Enneagram author Russ Hudson described curiosity as an attribute of any person operating at a high level of personal development. Curiosity about oneself, and about the world. Always asking questions. Always seeing what you can find out, from everyone and everything.
As men - especially as first world white guys - we enter a world predisposed in our favour. We ride a great tide of privilege that was firmly established long before we got here. This privilege comes at the cost of others, women prominently among them. It's very easy to ignore that. Or to consider it the natural order of things. It's humbling and counter-intuitive to step down from one's inherited pedestal.
We can choose to be curious about our relationship to this privilege. Curious about our interactions with women. Curious about any unconscious beliefs manipulating our conversations.

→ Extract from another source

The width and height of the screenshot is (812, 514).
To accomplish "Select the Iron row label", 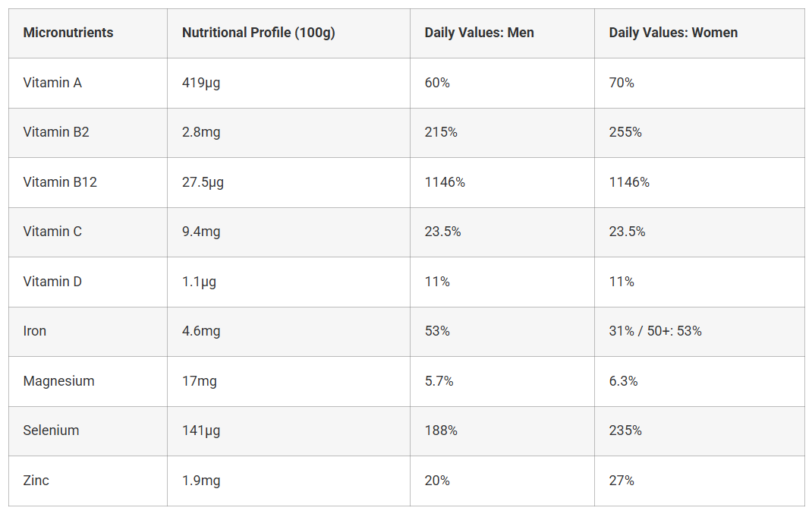I will tap(35, 331).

A fertile curiosity can take us out of the paths we've grooved in our minds and show us things we've missed.
Curiosity can spur us on to ask questions, to women and men alike. Actually listening to the answers we receive can get us asking more questions still. And eventually seeing the familiar world in a new light.
Ken Wilber said one of the best ways to evolve is to learn to see from different points of view.
If there was some inner mechanism blinding you from fifty percent of human experience, would you want to know about it? If you had the opportunity to free yourself from it, would you?
What might the benefits be of learning to utilize the vast, ignored resources around you?